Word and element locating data
****************************************

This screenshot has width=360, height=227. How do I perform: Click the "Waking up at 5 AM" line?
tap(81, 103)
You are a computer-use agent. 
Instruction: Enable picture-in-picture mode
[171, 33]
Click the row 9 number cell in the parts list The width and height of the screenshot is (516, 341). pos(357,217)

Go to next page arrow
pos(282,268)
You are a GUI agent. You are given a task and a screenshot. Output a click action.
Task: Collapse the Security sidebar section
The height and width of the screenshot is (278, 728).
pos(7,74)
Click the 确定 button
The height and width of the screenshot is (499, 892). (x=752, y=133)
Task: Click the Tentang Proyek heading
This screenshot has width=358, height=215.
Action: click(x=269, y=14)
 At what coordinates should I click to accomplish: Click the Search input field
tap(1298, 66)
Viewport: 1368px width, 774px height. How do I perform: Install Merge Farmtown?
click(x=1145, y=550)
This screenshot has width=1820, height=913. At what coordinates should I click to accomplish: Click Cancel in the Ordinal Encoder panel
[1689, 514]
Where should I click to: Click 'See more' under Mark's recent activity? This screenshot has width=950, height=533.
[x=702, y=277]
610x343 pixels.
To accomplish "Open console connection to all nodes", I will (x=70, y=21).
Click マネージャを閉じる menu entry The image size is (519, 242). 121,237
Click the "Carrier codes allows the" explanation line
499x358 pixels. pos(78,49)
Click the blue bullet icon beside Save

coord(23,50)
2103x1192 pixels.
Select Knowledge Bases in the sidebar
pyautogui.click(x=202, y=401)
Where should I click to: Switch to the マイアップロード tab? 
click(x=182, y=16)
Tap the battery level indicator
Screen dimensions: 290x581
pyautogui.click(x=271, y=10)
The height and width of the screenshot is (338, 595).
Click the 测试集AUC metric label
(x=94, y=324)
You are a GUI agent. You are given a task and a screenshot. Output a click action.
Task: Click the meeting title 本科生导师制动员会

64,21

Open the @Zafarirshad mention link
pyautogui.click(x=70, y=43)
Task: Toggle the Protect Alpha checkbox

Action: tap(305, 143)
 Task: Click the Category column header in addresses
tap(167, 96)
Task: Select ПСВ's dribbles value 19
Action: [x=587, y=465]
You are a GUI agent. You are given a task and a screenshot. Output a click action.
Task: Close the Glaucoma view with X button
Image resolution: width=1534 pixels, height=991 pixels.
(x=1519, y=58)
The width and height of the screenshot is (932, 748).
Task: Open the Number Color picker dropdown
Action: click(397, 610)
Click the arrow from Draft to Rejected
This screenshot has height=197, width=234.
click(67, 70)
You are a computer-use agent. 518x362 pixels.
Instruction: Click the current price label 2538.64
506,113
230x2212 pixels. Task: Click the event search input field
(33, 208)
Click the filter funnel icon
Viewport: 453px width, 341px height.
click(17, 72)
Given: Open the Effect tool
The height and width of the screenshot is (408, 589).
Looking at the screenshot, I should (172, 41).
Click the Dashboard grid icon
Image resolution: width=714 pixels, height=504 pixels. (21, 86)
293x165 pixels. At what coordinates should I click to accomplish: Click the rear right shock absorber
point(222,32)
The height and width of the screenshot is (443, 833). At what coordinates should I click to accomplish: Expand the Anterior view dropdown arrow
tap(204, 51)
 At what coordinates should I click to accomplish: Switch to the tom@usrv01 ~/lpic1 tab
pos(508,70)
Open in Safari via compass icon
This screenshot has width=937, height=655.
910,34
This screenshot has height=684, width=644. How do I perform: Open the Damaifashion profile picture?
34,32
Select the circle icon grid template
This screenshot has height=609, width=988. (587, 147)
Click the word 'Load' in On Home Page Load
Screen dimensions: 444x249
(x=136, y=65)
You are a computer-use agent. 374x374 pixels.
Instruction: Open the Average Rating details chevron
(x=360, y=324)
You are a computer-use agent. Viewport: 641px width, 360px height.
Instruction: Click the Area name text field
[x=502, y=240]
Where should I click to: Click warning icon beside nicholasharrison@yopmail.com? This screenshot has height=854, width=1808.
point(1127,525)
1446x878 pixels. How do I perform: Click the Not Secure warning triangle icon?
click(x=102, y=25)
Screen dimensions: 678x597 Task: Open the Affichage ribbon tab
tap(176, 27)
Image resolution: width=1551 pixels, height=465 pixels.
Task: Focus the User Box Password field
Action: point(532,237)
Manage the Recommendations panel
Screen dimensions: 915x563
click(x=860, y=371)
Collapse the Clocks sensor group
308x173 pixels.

****************************************

Work instructions: Tally the lines of the material above that contain the string "perform", matching case exactly. Reply with the number alone.

Worked solution: 4